65 Views Asked by At

I'm trying to figure out a math algorithm, but I'm having a hard time wrapping my head around the best way. Instead of defining a complex industry-specific process, I'll construct a simplified scenario here (the math is what's important).

Imagine you're trying to identify the percent chance a specific make of car is parked in a store's parking lot based on the items sold within the store. To begin you take a physical survey of $100,000$ store parking lots, recording each unique car make spotted outside, each unique item sold within the store, and a fixed percent relevance that item has to the store (ex: lumber has an $89\%$ relevance to Home Depot, but pencils only have a $23\%$ relevance to Walmart).

There are two parts to what I’m trying to solve. First, I’m trying to figure out the best way to roll-up this data to a specific item, while respecting each relevance percent and the number of confirmed observations (so one spotting doesn’t equal $100\%$ chance, similar to this). In other words, if a brand new, never-before-seen store is selling Waterford glasses and cashmere sweaters, from those items we can predict there’s an 89% chance a Mercedes is in the parking lot.

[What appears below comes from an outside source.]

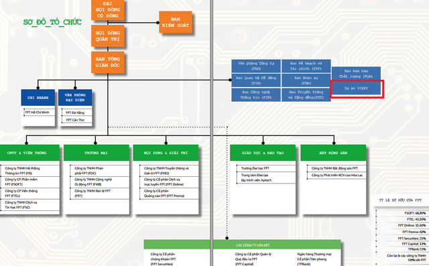Select Ban Kế hoạch và Tài chính box
429x266 pixels.
coord(306,66)
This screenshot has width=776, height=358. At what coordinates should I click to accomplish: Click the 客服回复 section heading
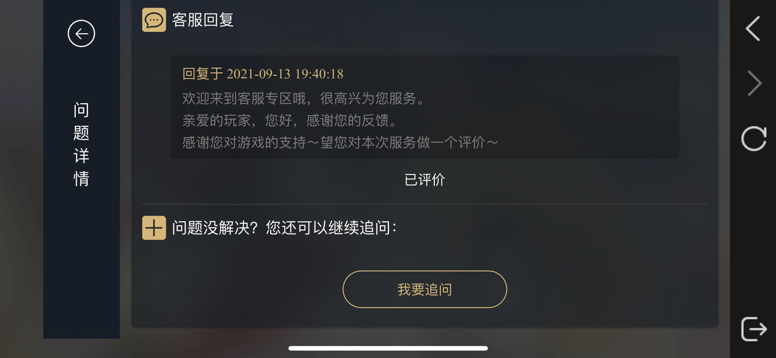coord(203,20)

So to recap: Each item has been seen a specific number of times in a store. For each of those times, there is a different product/store relevance percentage and a list of all car makes in the parking lot. How do I best mathematically calculate the percent chance a specific make is in the parking lot of a brand new store, only based on the items within?

Now the second part of this is getting a bit more complicated by adding another layer of abstraction. If a single person visits $50$ stores, and we aggregate all the items in all those stores, we can predict what type of car they drive (ex: lots of camping and hiking stores, so they have a $67\%$ chance of driving a Jeep). Then if they visit a new store and are exposed to a brand new item, for which we have no data, I need to apply that $67\%$ Jeep onto the new item (still respecting the relevance of that item to the store). Then use that item’s less-than-certain Jeep statistic to influence our predictions of parking lots that contain that new item (which was never directly measured). Perhaps this requires us to add a confidence interval of some kind? Or how can we represent that uncertainty, without every one of the millions of items we analyze eventually averaging out to $50\%$?

I really appreciate your help on this!